Records for finding displayed items
^^^^^^^^

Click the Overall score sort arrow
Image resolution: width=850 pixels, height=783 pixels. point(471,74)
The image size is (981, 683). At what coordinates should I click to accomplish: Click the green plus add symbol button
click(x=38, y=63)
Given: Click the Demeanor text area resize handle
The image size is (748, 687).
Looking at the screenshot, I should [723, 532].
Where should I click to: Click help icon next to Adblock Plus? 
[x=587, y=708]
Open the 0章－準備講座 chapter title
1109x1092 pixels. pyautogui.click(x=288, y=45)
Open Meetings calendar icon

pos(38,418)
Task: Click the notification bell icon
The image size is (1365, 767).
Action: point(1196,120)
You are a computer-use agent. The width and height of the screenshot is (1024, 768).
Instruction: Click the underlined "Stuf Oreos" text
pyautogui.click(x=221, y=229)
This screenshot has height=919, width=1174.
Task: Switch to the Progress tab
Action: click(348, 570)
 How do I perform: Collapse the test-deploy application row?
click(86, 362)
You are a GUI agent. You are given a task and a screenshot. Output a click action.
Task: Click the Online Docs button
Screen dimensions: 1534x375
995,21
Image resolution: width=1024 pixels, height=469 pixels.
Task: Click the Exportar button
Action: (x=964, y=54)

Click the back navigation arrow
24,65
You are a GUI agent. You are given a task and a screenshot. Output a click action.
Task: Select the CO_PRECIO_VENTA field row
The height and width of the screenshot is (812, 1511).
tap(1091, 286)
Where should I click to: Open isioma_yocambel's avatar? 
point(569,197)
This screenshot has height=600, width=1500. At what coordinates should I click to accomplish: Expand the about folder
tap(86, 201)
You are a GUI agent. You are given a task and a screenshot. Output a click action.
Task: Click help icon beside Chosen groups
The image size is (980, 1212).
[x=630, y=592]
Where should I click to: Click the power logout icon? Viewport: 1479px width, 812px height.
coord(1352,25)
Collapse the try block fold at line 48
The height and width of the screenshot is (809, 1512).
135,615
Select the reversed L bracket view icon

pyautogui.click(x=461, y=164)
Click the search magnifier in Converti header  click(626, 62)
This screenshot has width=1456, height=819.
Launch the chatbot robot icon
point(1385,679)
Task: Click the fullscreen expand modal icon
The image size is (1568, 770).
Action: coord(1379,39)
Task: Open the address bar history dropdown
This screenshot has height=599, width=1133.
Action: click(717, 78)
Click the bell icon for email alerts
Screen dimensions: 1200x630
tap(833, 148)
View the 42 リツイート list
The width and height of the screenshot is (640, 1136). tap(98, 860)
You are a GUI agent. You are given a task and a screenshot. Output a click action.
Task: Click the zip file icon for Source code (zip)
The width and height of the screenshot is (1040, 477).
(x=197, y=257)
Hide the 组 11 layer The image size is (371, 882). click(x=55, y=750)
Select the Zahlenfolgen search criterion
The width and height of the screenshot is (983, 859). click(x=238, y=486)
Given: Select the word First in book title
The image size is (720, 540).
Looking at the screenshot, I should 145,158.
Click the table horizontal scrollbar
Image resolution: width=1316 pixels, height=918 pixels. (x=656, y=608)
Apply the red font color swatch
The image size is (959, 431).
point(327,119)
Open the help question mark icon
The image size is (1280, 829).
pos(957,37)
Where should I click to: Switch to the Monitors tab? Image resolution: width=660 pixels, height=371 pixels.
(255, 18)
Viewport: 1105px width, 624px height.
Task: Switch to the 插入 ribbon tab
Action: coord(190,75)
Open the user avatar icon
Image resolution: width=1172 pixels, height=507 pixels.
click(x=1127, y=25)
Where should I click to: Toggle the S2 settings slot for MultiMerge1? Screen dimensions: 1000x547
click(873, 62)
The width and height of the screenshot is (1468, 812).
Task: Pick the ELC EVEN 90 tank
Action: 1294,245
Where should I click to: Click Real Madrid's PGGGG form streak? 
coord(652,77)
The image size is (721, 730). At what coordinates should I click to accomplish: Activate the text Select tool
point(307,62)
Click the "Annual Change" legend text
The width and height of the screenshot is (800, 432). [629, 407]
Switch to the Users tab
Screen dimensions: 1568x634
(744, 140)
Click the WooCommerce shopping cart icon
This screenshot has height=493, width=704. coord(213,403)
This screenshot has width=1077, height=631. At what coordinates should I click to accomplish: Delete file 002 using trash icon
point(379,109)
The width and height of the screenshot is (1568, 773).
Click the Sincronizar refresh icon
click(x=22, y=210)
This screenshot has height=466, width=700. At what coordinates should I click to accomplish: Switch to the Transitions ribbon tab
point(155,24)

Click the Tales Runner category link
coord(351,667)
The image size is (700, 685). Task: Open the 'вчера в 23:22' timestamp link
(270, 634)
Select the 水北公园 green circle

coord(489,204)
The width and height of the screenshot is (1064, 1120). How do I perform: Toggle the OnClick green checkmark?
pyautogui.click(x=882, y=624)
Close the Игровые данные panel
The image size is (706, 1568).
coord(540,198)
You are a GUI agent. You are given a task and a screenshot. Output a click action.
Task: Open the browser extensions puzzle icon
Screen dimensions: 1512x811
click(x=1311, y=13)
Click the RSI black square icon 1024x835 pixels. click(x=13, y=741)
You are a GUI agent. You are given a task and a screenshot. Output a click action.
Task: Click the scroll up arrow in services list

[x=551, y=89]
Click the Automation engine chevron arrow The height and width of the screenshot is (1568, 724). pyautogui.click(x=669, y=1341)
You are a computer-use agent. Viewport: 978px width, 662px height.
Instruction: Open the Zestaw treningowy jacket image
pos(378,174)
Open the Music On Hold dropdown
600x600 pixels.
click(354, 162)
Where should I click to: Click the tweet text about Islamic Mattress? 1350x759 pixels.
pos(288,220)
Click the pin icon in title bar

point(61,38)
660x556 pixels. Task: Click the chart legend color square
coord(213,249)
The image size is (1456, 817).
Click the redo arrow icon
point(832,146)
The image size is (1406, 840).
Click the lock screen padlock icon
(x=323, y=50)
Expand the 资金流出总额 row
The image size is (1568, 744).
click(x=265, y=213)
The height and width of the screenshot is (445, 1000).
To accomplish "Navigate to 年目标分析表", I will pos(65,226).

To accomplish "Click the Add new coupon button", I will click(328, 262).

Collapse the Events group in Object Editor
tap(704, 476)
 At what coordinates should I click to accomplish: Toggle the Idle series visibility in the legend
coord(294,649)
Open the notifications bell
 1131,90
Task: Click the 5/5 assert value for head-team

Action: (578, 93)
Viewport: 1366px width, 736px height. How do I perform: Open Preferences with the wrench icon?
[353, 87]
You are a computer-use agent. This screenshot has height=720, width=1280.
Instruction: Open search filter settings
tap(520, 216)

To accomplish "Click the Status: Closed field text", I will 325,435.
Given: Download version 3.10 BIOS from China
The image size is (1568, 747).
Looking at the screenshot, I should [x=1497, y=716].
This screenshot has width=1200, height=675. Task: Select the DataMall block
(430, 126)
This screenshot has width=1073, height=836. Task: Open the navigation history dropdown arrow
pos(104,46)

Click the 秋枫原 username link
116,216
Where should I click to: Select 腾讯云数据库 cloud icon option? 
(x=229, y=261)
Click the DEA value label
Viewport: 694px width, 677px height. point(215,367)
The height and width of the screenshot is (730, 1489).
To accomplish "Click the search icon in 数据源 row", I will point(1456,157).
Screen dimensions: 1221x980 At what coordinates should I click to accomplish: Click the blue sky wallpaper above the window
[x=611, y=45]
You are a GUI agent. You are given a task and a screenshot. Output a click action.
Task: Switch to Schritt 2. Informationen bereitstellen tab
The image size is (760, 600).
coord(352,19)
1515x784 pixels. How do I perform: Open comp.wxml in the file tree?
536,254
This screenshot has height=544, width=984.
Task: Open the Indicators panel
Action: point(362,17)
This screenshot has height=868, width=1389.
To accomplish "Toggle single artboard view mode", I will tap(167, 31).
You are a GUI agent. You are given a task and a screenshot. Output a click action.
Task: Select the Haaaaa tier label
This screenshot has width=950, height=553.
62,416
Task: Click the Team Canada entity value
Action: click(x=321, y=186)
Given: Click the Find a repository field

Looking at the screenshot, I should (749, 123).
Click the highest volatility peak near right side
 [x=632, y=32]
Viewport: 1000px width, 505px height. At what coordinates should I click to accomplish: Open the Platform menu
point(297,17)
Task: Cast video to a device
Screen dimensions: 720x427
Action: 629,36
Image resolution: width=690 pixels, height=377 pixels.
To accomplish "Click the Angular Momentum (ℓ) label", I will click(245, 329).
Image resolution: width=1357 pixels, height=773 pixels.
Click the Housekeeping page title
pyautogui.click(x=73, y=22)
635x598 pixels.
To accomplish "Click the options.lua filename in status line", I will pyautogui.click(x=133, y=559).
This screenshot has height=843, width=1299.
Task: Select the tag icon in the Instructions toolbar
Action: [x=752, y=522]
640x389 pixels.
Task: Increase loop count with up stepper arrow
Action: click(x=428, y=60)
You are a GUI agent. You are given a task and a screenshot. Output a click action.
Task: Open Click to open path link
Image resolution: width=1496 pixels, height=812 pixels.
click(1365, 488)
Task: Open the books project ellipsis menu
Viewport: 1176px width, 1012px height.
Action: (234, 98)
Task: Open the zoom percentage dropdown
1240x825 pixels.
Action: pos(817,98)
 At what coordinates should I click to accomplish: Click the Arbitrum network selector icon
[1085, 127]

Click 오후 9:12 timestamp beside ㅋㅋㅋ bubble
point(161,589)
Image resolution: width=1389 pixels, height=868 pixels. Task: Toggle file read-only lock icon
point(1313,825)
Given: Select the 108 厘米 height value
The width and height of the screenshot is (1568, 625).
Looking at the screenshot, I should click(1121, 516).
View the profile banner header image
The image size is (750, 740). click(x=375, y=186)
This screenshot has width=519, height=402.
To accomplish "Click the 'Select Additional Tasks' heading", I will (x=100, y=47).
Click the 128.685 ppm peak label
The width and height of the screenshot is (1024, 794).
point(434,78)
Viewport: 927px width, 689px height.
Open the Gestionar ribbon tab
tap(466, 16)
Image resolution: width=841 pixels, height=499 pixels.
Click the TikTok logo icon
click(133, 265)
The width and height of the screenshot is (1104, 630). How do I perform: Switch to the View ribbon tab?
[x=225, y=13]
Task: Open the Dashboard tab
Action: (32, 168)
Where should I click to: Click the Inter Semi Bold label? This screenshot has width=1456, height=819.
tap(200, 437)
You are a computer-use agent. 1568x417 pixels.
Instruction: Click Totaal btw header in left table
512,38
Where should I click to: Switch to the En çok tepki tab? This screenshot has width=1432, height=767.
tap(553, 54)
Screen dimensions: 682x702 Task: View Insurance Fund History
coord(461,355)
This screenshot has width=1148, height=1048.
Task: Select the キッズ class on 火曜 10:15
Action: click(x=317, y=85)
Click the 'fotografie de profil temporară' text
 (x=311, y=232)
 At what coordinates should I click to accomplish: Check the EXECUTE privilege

^^^^^^^^

▶ [Stated problem]
Lay out the part of the records that opens with the line containing "The width and height of the screenshot is (1064, 1120)." and closes with the line containing "click(x=1311, y=13)" as a Markdown table with a Row column for the row number and a Line column for the line, leaving out any blank lines.

▶ [Complete response]
| Row | Line |
|---|---|
| 1 | The width and height of the screenshot is (1064, 1120). How do I perform: Toggle the OnClick green checkmark? |
| 2 | pyautogui.click(x=882, y=624) |
| 3 | Close the Игровые данные panel |
| 4 | The image size is (706, 1568). |
| 5 | coord(540,198) |
| 6 | You are a GUI agent. You are given a task and a screenshot. Output a click action. |
| 7 | Task: Open the browser extensions puzzle icon |
| 8 | Screen dimensions: 1512x811 |
| 9 | click(x=1311, y=13) |